Daylesford Abbey is a Roman Catholic monastery of Canons Regular of Premontre, located in Chester County, Pennsylvania, about 20 miles west of Philadelphia. The Abbey is named after Daylesford, Pennsylvania, where the Norbertine Fathers established the foundation that developed into the Abbey.

The Premonstratensian Fathers are also known as Norbertines, after St. Norbert of Xantern who founder of the Order in 1121. Daylesford Abbey is one of two Norbertine Abbeys founded by Abbot Bernard Pennings of De Pere, Wisconsin. Pennings was a Norbertine Priest sent from Berne Abbey, Netherlands, who founded the Premonstratensian Order in the United States.

The Abbey is situated on  in
Willistown Township, Chester County, Pennsylvania, a few miles from the Philadelphia Main Line's Paoli Platform, in the Roman Catholic Archdiocese of Philadelphia.

Norbertines combine a monastic-style life in community with the active ministry of ordained priests. Priests of the Abbey serve in Pennsylvania, Delaware and Chicago.

History
St. Norbert of Xanten founded the Norbertines  Christmas Day, 1121 in Prémontré, France. The son of a wealthy landholder, Norbert was given to life as a Canon (a minor cleric, as Norbert wasn't yet a Priest) of the Collegiate Church in Xanten, Germany, where he is said to have been unfocused and driven by things other than religious life.

Canons of the Church were required to spend time in choir each day, singing several hours according to the various liturgies prescribed by the Catholic Church. Rather than spending his hours in Church, Norbert would go on adventures and hunts, until his conversion experience in 1112, when he become totally committed to the Christian Faith. 

Norbert became a Priest in 1115 and devoted his life to the reform of the clergy under a rule of life established by St. Augustine of Hippo  (who is counted alongside Norbert as a Father of the Premonstratensian Order) which Norbert founded to support his ideal for reform of the Church. In Norbert's lifetime, his fledgling order spread from Ireland to the Holy Land. Wherever he went, people with a zeal for the Church supported his efforts.

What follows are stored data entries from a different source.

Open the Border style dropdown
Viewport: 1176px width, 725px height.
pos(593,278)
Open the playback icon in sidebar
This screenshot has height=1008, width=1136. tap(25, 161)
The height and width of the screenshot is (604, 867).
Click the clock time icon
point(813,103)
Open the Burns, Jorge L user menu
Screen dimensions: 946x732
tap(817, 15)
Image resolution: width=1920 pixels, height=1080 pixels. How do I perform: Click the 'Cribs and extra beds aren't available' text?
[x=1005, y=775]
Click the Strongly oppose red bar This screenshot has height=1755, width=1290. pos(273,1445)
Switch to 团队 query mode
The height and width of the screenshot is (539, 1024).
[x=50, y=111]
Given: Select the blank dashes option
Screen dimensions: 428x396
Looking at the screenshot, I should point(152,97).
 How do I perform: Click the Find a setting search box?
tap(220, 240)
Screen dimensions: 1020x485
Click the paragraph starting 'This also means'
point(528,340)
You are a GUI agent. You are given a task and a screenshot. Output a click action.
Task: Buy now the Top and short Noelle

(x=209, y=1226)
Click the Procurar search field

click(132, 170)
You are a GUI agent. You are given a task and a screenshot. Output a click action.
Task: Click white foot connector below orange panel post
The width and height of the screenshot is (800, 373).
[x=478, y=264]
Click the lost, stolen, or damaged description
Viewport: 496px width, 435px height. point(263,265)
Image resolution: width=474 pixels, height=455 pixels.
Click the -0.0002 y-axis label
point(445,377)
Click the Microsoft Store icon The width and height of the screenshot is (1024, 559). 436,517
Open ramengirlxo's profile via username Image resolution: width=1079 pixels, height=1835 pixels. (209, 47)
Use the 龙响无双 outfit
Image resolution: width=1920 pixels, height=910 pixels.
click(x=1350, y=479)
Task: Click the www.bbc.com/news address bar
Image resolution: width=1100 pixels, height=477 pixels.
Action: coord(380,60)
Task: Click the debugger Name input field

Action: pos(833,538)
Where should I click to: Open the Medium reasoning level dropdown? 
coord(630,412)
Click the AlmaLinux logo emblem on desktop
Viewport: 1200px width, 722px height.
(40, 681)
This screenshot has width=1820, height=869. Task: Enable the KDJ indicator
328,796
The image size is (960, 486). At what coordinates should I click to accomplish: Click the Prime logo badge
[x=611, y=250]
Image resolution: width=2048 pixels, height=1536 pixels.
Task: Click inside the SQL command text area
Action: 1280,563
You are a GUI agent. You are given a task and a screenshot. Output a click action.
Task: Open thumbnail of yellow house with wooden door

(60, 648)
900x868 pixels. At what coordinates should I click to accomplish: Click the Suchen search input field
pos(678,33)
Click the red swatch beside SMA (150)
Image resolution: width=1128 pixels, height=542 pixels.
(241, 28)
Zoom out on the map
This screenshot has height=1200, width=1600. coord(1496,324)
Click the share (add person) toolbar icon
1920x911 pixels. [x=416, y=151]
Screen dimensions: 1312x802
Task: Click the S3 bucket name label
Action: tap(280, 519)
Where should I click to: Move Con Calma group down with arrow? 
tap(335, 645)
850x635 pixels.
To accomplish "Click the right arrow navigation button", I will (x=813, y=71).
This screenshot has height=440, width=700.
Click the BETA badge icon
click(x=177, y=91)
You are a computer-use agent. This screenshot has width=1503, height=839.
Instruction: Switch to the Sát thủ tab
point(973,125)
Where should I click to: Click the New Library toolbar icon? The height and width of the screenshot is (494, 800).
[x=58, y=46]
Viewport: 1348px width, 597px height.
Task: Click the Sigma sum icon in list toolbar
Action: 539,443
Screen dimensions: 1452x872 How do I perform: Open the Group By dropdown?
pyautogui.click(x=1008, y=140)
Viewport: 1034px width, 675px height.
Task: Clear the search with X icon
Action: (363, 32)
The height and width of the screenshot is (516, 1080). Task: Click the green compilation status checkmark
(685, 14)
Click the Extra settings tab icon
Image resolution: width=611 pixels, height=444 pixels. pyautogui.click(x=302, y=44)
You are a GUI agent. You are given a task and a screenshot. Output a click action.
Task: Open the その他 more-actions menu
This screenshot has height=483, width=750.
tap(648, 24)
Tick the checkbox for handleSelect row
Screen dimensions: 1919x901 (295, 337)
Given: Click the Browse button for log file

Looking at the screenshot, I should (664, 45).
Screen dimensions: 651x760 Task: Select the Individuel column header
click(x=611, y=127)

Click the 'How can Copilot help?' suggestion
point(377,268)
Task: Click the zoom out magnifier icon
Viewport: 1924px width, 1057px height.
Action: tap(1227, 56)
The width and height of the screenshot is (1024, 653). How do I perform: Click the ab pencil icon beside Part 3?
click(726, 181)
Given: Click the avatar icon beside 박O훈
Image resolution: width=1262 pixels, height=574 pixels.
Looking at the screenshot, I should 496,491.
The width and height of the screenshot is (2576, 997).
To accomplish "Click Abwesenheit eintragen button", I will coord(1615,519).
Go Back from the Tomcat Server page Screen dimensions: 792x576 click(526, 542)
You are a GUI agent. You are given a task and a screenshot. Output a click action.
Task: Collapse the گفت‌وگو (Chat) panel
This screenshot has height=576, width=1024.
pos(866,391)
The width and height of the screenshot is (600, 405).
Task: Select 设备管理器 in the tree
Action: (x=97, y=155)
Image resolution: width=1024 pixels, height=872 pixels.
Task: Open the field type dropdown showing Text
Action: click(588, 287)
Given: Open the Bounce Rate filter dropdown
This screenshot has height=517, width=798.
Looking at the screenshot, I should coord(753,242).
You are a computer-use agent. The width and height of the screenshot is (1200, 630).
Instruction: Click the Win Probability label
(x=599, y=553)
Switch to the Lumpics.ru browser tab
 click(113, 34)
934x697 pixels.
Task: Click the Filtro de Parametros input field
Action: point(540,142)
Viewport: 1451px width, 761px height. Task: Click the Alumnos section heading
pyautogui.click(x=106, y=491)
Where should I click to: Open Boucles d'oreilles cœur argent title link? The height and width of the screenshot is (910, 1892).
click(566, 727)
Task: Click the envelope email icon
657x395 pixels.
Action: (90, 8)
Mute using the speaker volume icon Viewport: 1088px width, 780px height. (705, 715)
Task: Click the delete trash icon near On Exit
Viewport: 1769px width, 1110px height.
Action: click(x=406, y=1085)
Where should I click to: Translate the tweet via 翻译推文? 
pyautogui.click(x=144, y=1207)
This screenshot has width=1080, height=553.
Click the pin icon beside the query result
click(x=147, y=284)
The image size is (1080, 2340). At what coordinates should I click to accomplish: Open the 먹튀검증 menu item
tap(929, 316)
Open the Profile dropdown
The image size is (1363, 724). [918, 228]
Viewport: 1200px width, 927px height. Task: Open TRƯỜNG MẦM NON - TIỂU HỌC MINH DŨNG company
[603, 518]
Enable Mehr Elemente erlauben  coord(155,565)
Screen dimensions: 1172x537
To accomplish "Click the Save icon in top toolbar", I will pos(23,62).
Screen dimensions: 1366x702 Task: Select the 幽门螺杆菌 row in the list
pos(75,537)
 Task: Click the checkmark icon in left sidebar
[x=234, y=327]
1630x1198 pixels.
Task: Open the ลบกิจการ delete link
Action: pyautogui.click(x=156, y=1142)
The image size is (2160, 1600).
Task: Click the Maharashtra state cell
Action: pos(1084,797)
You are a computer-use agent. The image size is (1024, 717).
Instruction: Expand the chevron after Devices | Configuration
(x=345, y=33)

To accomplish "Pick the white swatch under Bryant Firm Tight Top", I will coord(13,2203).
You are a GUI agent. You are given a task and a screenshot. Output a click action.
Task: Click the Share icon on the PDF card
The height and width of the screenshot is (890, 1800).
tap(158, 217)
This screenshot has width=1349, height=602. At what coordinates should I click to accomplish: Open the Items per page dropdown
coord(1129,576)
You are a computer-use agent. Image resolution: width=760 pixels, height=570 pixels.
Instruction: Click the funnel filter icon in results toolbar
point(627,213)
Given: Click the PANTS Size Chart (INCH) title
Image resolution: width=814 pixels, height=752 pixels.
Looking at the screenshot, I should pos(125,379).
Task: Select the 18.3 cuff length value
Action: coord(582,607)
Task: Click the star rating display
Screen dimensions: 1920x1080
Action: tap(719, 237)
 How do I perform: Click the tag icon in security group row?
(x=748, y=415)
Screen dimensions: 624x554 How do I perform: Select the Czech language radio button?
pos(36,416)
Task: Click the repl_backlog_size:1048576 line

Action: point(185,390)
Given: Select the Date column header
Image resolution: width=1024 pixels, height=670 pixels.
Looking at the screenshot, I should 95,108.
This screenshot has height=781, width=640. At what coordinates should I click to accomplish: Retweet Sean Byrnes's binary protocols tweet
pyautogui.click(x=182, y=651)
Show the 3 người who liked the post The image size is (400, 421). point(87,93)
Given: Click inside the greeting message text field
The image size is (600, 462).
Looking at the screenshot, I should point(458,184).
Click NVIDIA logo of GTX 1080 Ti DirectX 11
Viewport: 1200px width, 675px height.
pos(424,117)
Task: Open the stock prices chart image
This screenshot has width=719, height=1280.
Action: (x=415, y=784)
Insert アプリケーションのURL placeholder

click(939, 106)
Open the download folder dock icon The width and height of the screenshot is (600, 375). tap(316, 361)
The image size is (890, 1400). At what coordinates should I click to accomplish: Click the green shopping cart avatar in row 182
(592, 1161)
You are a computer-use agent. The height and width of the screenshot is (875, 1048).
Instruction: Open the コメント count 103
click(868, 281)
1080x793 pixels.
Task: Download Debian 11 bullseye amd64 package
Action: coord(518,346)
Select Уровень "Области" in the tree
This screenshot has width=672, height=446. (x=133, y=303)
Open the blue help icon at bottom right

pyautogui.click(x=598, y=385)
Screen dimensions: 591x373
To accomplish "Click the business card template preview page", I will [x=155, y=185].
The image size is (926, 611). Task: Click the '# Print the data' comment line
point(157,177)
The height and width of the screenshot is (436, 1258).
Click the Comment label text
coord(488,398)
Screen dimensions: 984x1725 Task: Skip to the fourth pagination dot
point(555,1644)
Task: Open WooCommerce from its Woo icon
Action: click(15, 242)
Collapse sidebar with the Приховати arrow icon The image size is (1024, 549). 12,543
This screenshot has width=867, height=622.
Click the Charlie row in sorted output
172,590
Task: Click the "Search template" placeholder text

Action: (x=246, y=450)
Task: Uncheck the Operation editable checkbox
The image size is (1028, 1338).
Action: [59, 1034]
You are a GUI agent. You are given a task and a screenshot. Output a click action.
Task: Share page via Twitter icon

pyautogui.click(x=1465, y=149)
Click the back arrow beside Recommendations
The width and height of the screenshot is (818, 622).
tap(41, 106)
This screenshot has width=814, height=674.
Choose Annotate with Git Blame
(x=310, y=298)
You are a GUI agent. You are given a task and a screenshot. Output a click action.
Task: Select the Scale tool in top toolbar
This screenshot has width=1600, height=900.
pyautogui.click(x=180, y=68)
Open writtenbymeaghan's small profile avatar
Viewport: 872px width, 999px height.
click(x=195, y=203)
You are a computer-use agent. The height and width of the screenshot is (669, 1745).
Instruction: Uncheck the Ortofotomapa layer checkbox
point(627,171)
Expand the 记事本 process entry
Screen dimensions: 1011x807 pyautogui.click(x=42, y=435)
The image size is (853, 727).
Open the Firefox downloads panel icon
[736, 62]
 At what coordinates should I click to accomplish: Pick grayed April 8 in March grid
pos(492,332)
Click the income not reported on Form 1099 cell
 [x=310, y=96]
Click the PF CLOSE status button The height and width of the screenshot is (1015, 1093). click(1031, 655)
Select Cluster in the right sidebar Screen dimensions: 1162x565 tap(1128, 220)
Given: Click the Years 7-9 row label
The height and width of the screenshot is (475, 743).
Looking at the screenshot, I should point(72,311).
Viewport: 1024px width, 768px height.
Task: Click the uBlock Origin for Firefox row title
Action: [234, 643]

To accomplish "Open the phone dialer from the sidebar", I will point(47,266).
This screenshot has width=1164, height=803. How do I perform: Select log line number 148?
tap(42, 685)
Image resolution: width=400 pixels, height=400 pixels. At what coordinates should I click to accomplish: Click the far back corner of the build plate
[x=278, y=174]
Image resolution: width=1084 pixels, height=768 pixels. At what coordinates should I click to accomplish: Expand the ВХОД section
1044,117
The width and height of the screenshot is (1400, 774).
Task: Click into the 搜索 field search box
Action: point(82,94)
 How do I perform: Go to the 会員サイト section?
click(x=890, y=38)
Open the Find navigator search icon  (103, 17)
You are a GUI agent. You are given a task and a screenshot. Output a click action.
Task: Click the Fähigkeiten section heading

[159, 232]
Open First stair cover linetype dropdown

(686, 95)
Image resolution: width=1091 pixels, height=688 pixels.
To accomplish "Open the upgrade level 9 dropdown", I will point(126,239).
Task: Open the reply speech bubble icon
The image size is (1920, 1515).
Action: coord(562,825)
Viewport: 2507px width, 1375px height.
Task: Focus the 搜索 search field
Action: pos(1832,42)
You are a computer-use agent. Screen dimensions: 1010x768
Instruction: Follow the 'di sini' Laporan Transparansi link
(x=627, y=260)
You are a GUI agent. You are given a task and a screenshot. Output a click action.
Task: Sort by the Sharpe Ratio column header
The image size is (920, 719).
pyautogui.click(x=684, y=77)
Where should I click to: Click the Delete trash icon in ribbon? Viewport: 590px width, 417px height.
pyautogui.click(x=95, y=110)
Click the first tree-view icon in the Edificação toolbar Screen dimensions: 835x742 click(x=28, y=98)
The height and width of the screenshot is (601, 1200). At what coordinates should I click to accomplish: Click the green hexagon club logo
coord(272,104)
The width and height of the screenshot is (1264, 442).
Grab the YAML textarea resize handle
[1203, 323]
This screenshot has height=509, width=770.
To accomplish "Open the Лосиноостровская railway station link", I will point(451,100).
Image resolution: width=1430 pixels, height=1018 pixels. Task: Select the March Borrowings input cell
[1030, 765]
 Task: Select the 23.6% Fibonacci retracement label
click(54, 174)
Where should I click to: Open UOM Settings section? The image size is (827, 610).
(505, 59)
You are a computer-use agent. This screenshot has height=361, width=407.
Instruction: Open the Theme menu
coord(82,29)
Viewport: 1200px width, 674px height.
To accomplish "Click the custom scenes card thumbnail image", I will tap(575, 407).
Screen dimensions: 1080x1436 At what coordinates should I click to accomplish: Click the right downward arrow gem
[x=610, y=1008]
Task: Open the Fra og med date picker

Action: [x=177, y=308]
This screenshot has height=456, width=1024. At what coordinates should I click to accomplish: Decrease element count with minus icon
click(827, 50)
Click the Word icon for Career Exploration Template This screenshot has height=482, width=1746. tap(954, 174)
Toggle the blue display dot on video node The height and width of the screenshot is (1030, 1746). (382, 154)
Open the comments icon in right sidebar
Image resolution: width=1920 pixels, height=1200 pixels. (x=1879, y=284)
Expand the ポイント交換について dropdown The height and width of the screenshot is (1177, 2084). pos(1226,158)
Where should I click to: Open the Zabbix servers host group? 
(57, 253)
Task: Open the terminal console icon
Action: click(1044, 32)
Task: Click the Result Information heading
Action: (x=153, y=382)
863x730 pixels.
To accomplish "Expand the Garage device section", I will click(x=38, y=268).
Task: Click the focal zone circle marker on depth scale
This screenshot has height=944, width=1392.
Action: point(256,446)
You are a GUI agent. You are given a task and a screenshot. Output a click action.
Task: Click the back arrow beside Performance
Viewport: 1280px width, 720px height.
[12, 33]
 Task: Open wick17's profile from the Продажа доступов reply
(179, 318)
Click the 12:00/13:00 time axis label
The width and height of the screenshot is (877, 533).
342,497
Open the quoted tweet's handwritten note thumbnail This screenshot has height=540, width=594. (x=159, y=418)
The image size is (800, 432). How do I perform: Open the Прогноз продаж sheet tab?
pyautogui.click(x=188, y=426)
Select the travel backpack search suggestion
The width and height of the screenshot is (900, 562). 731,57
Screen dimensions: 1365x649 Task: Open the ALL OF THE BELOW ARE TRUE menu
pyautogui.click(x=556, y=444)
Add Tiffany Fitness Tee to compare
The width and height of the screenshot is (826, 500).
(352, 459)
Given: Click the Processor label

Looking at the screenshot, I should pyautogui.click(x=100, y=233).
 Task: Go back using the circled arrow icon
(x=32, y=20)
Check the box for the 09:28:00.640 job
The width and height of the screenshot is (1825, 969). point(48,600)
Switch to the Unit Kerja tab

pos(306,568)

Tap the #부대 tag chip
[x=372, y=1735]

In 1125, Norbert went to Antwerp, preaching in opposition to Tanchelm, whose teachings the Catholic Church opposed. The success of Norbert's mission in Antwerp and across the Low Countries, led to the foundation of Norbertine Abbeys in the Netherlands and Belgium. Among these religious communities was Berne Abbey, located in North Brabant, the Netherlands. Berne was established in 1134, the same year as Norbert's death.

Centuries later, Norbertine Priests led by Bernard Pennings, came from Berne and established an Abbey in Wisconsin. Pennings established a network of Norbertine schools and Parishes, establishing St. Norbert College as a seminary, then a college of business. In 1898, St. Joseph Parish, in West De Pere, Wisconsin became affiliated with the Norbetines and served as the Abbey Church for decades.

In the 1950s, a growing American Norbetine community, having outgrown both the Abbey in De Pere and the various priories it had, sought to create new a new Foundation (which would become Daylesford Abbey) and to expand the Norbertine Presence  from Wisconsin to the East Coast of the United States, in Delaware and Philadelphia.

Norbertines in Philadelphia & the Delaware Valley
In 1932, Abbot Pennings sent a handful of Norbertines from Wisconsin to open a school that became Archmere Academy in the Delaware Valley. In the subsequent years, Pennings purchased "The Patio", home of industrialist John J. Raskob  in Claymont, Delaware. At the Patio, the Norbertines created a college preparatory school on grounds of the former estate.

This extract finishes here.